(Instructions to follow): In the records below, find the line that contains "Click the search". Retype that line and all the lines after it through the end, leaving out the pictures.

[Records from a data collection]
● ● ●

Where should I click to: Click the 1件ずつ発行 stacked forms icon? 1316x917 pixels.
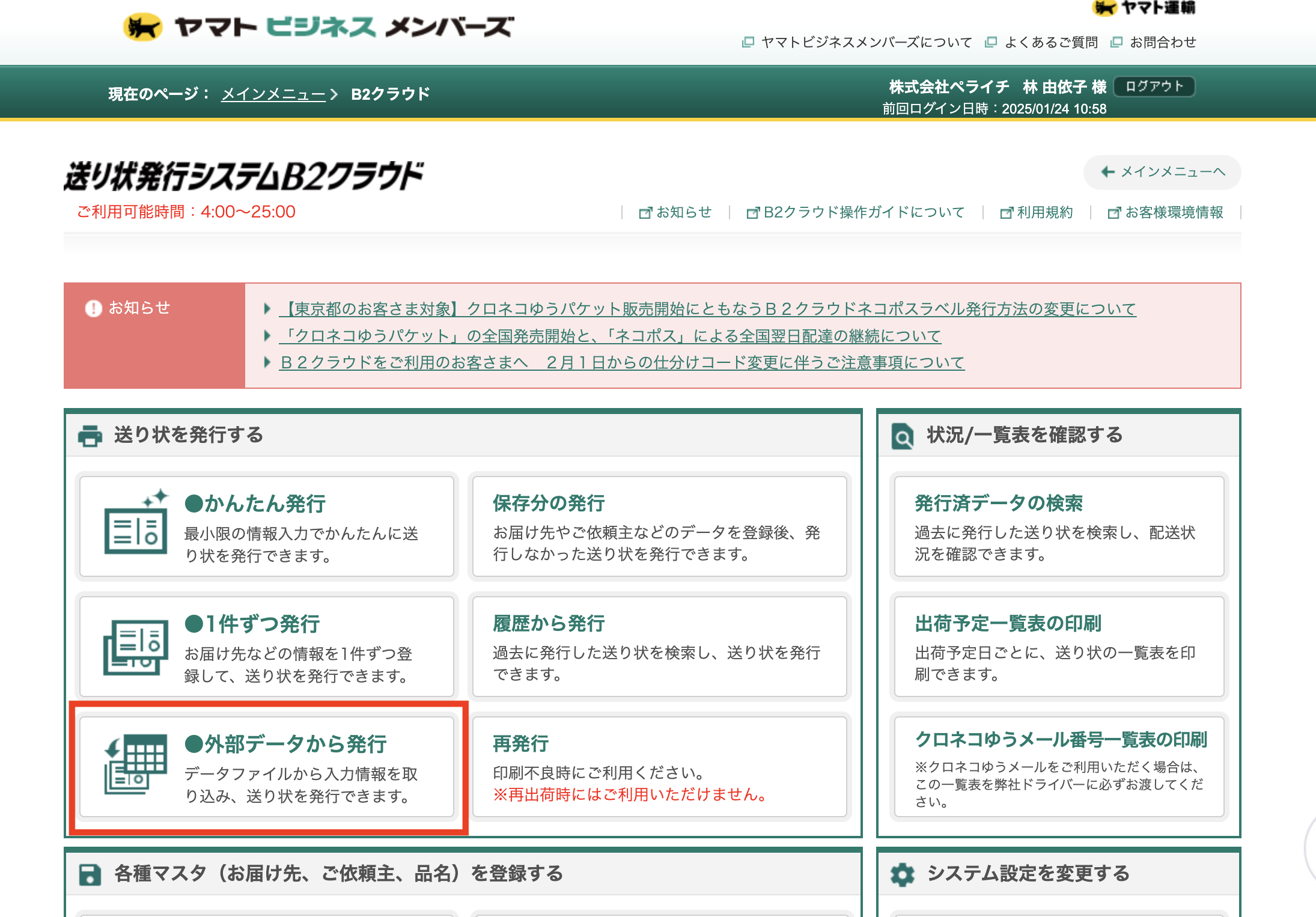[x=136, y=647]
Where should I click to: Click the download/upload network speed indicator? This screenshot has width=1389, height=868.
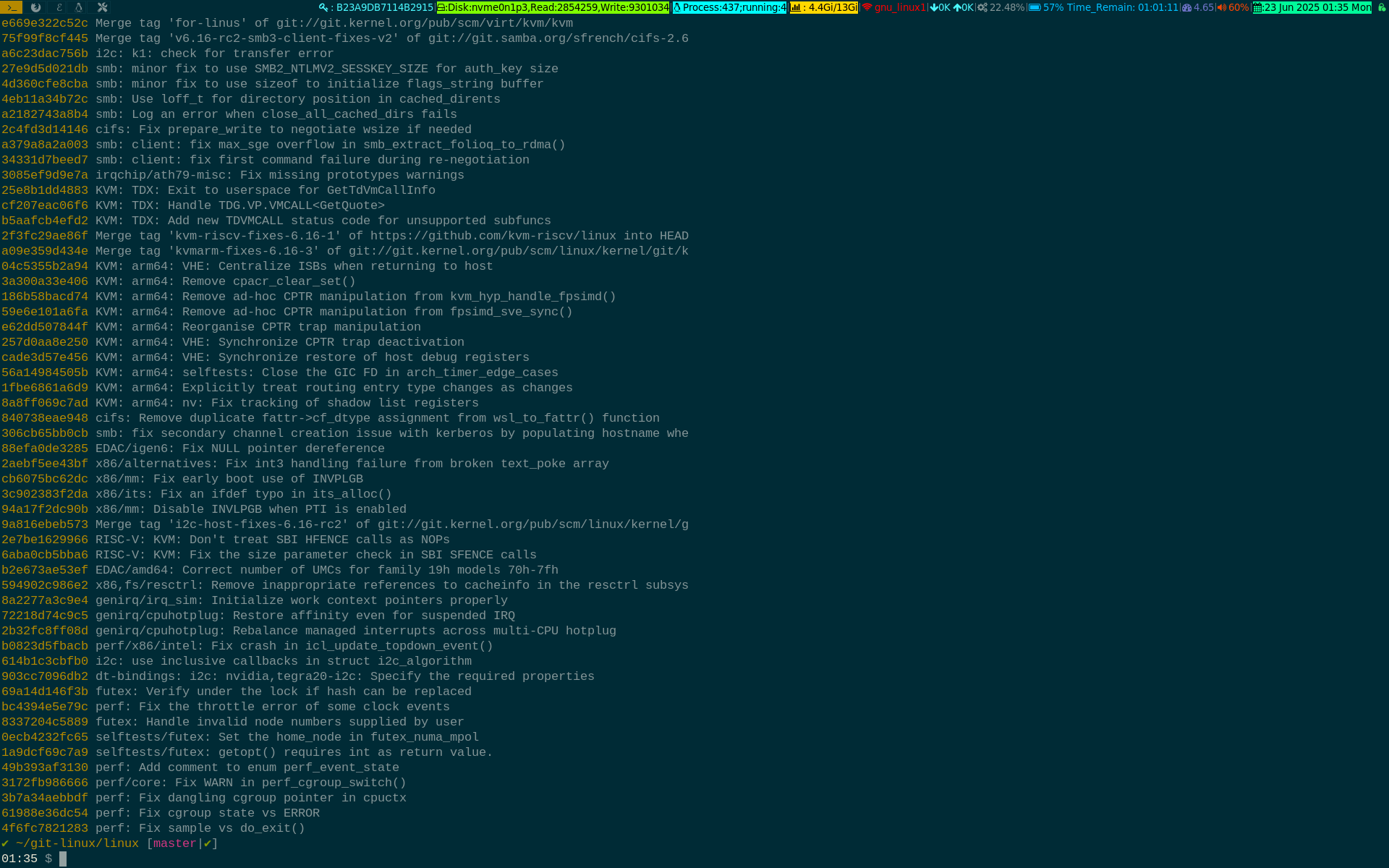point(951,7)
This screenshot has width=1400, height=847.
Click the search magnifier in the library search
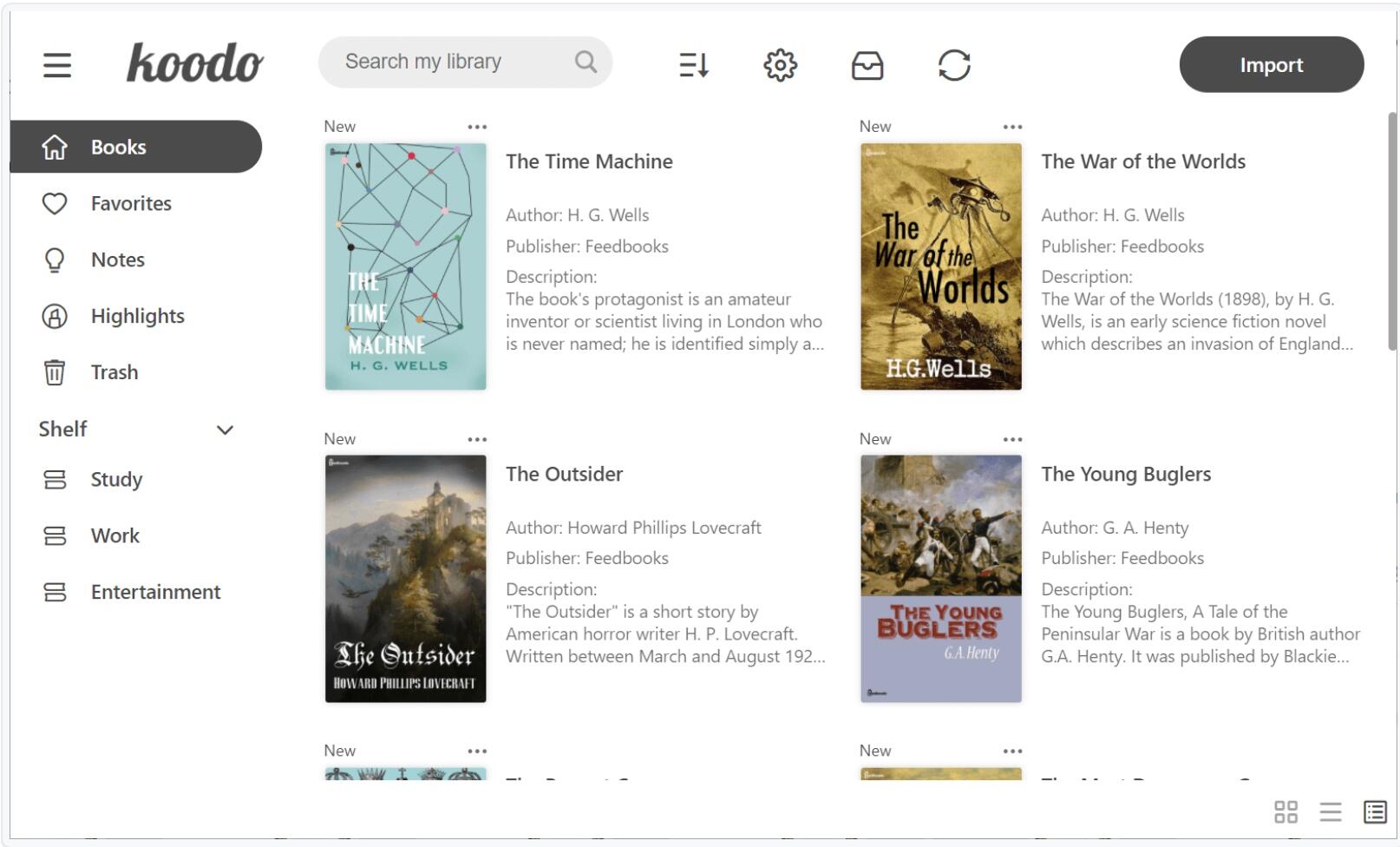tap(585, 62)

● ● ●

(Exercise solution):
Click the search magnifier in the library search
tap(585, 62)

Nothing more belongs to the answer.